An anticancer agent, cisplatin (CDDP), induced G2-phase arrest in PC-9 human cancer cells. To elucidate how CDDP acts on cell-cycle regulation, we analyzed the effect of CDDP on cell-cycle regulators such as P34cdc2 protein kinase. P34cdc2 kinase activity was maximum in G2 phase and decreased after G2/M transition in synchronized PC-9 cells. Evidence for a phosphorylated p34cdc2 complexed with cyclin B was obtained from cells in G2 phase and the p34cdc2 appeared to be dephosphorylated at M phase. After exposure to CDDP in G1 phase, PC-9 cells were arrested at G2 phase. The activation of p34cdc2 was inhibited by CDDP. Cyclin A, B and wee-1 kinase were not affected by the exposure to CDDP. Our data suggested that the effect of CDDP on cell-cycle phase might be regulated by the dephosphorylation of p34cdc2. We hypothesize that inhibition of p34cdc2 dephosphorylation by CDDP is important for its growth-inhibiting properties.

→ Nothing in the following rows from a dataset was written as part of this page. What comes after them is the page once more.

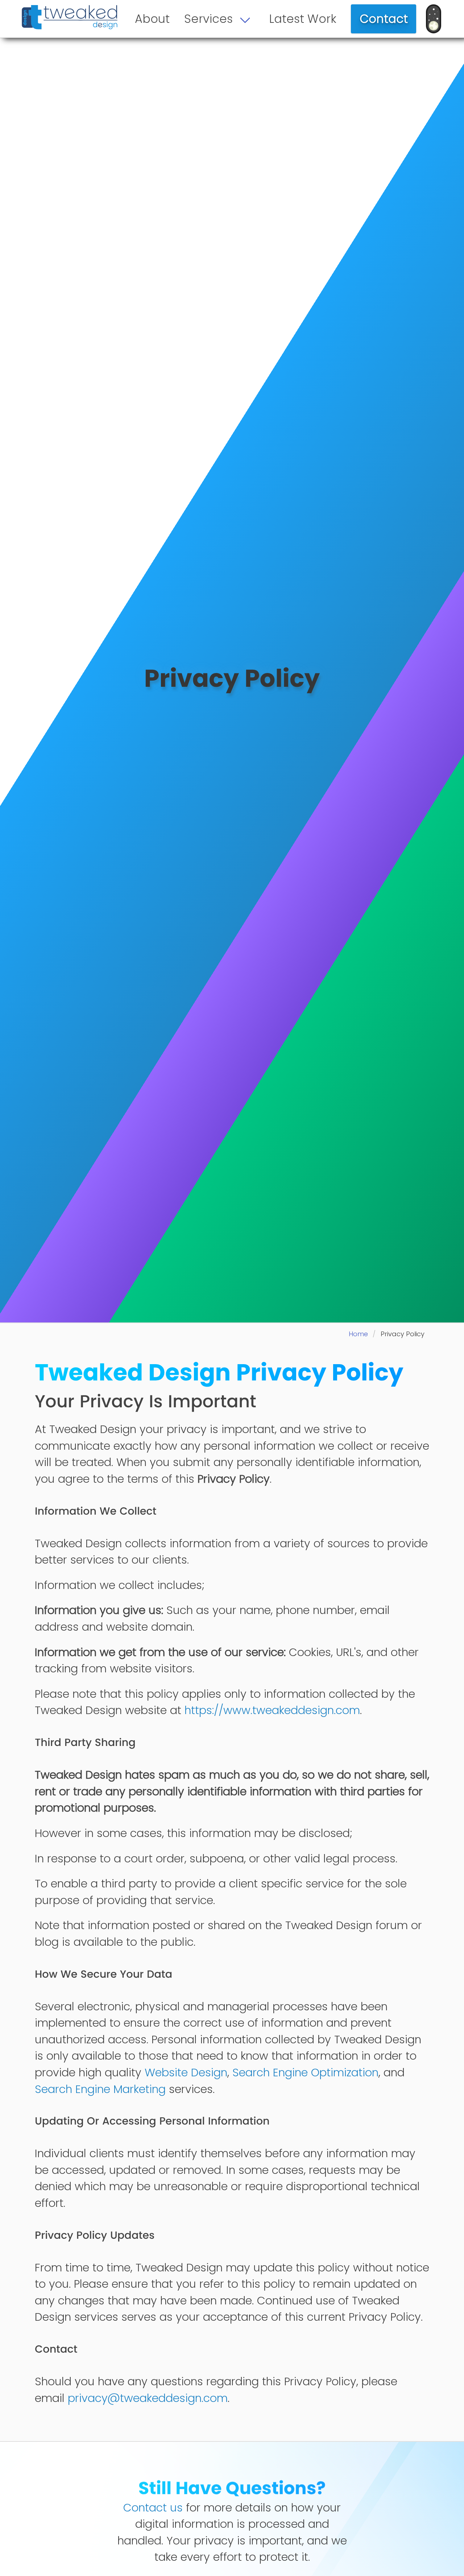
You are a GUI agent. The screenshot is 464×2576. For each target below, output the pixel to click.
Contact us (153, 2507)
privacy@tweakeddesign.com (148, 2398)
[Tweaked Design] (69, 17)
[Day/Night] (433, 18)
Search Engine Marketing (100, 2089)
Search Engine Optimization (305, 2072)
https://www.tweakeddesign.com (272, 1710)
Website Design (186, 2072)
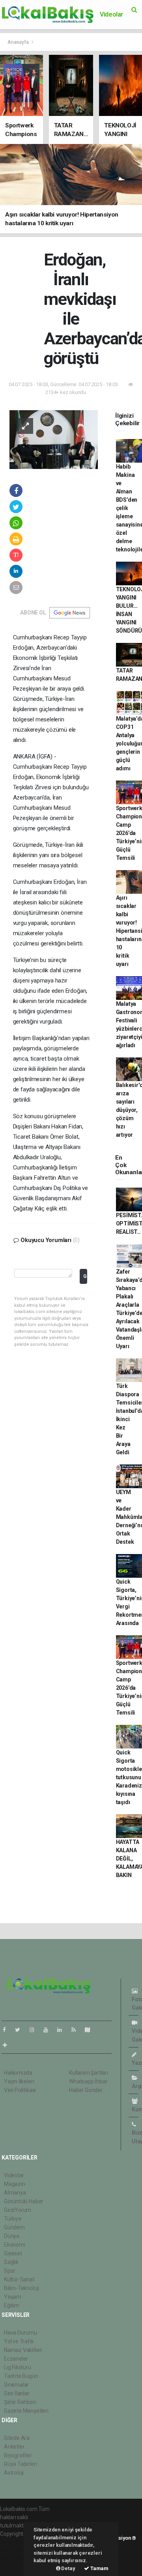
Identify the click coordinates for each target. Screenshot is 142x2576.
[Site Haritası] (91, 2030)
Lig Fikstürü (17, 2367)
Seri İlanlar (17, 2393)
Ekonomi (14, 2245)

一种抗癌药物顺铂(CDDP)可诱导人PC-9癌细胞发生G2期阻滞。为阐明CDDP如何作用于细胞周期调控,我们分析了CDDP对细胞周期调节因子如P34cdc2蛋白激酶的影响。在同步化的PC-9细胞中,P34cdc2激酶活性在G2期最高,在G2/M转换后降低。从G2期细胞中获得了与细胞周期蛋白B复合的磷酸化p34cdc2的证据,并且p34cdc2在M期似乎发生了去磷酸化。在G1期暴露于CDDP后,PC-9细胞停滞在G2期。CDDP抑制了p34cdc2的激活。细胞周期蛋白A、B和wee-1激酶不受CDDP暴露的影响。我们的数据表明,CDDP对细胞周期阶段的影响可能受p34cdc2去磷酸化的调节。我们推测,CDDP对p34cdc2去磷酸化的抑制对其生长抑制特性很重要。